GOAL OF THE EXERCISE:
Which lines of the listing below contain the word "give"? Return them.

DATASET RECORDS:
"""

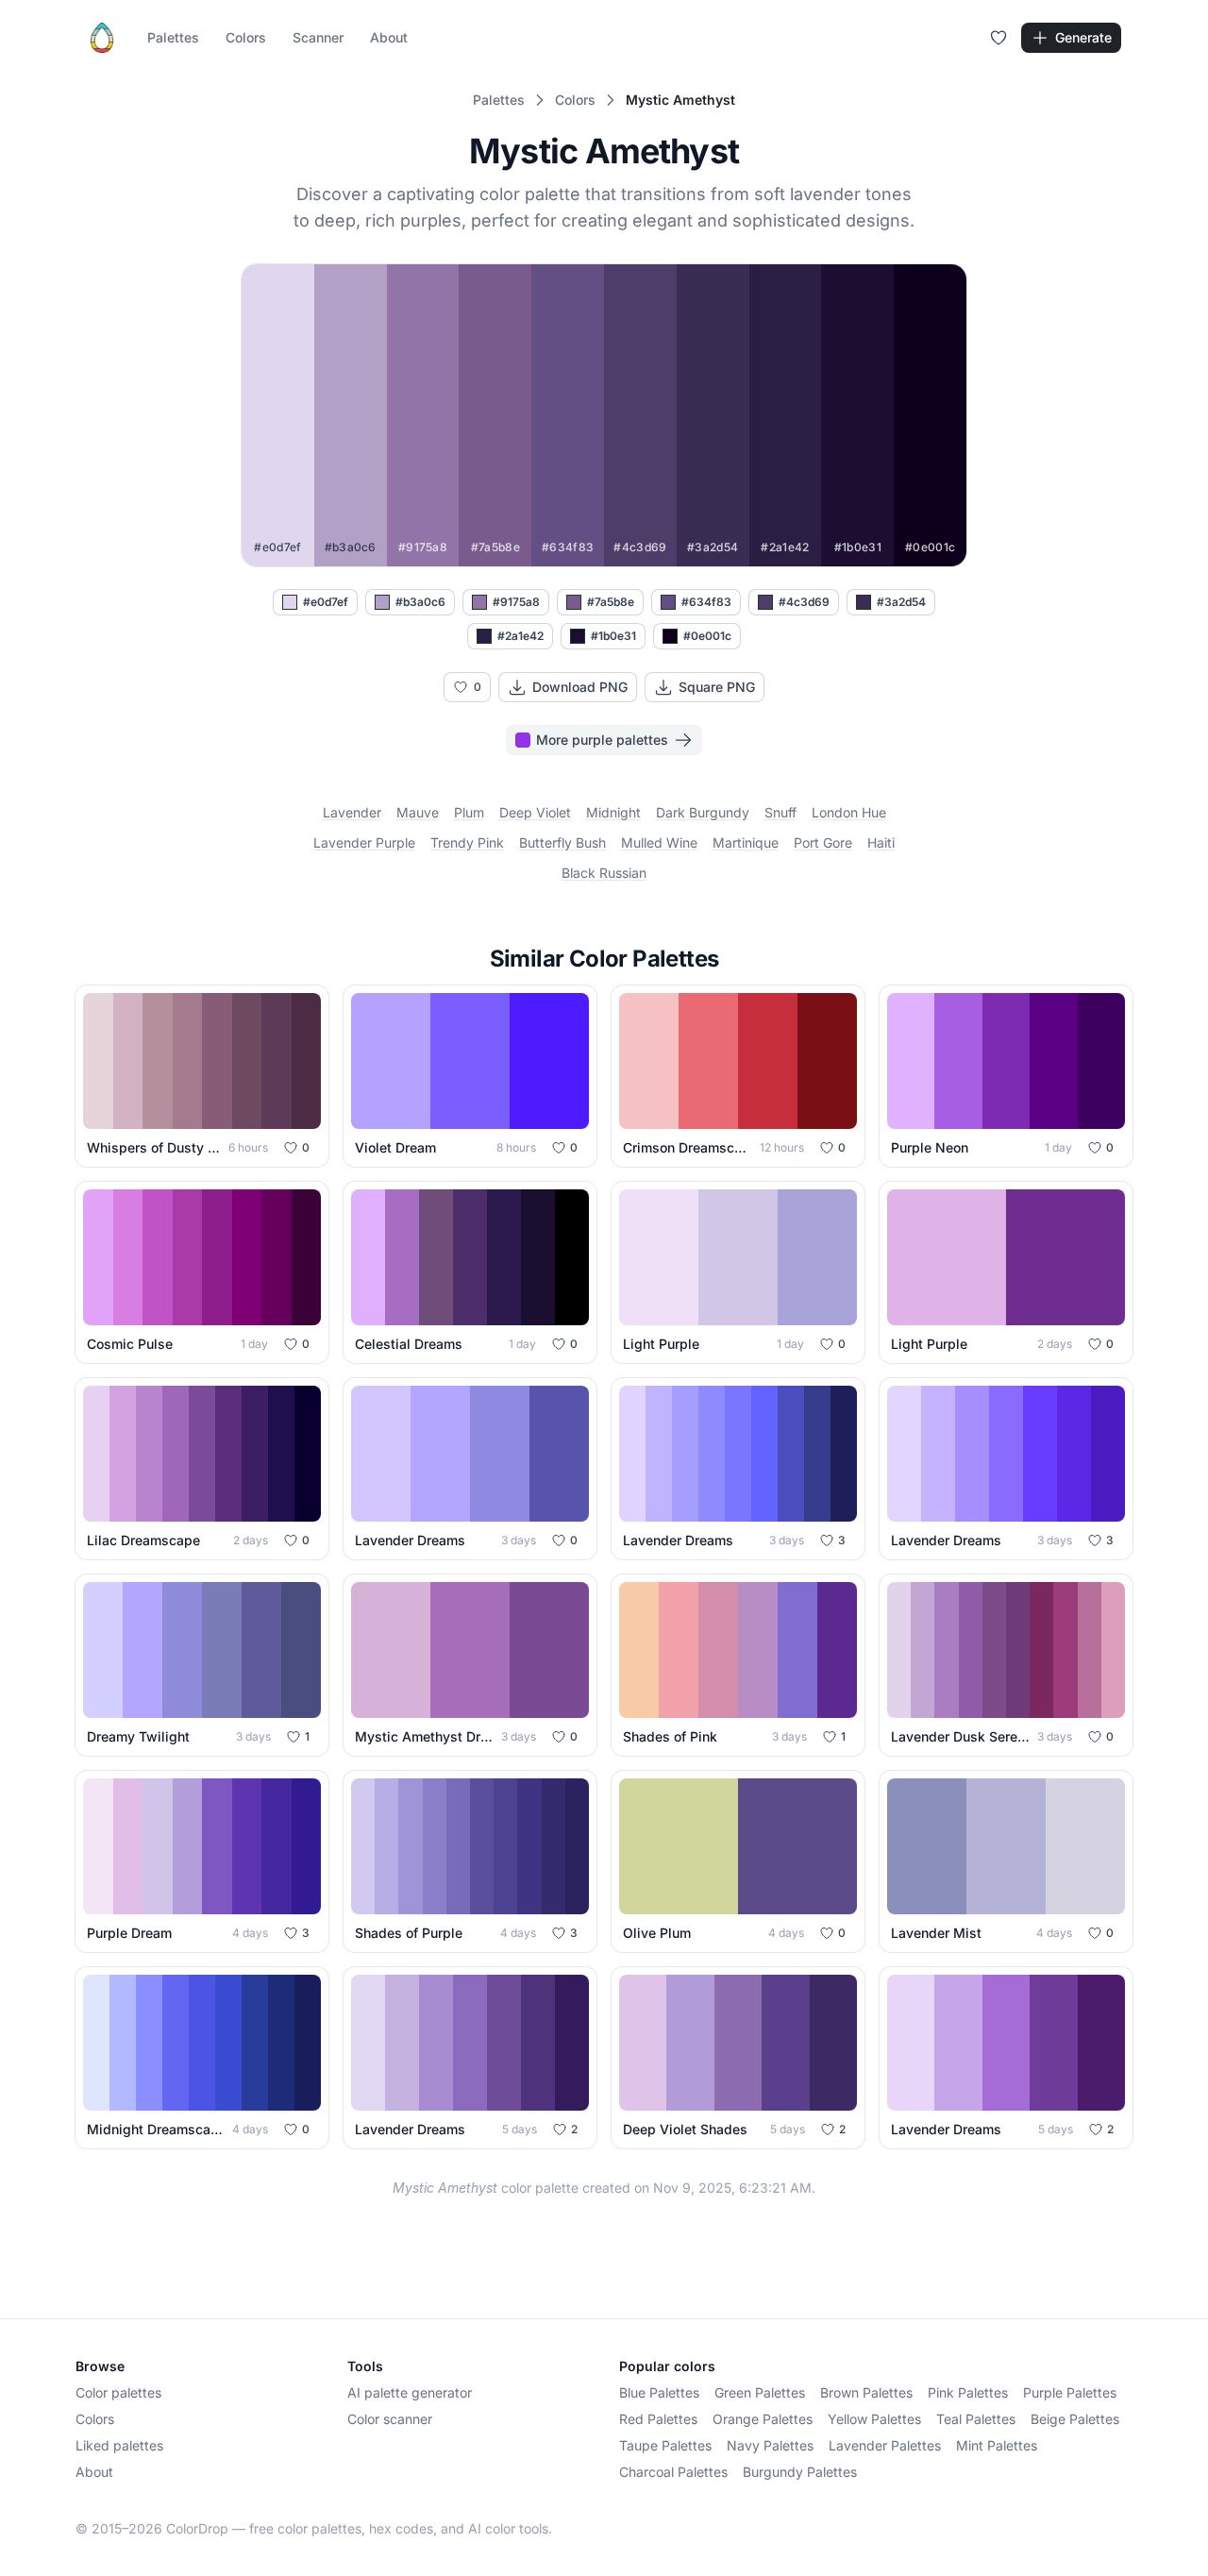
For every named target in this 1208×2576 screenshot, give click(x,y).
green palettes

"""
"""

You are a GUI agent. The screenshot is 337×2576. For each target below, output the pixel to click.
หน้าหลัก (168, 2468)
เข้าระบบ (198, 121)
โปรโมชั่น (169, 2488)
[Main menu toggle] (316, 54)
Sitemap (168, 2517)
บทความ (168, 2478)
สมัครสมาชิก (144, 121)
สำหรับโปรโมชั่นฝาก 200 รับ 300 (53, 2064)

"""
"""

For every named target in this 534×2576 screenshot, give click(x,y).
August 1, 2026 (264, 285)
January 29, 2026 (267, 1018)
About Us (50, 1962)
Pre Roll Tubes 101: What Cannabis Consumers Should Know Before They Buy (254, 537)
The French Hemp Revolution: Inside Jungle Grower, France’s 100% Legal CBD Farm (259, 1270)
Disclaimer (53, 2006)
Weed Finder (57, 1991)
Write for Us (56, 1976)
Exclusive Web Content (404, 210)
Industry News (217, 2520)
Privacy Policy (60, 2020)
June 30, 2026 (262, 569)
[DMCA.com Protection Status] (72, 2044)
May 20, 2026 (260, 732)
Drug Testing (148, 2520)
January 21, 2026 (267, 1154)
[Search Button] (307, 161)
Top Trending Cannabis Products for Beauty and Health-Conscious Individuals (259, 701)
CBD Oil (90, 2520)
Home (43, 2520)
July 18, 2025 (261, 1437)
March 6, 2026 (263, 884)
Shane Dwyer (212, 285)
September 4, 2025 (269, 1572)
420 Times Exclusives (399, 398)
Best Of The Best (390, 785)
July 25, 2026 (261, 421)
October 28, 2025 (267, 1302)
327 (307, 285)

"""

YOUR SOLUTION:
For every named target in this 1208×2576 screenshot, give click(x,y).
For every named target in this 534×2576 screenshot, give click(x,y).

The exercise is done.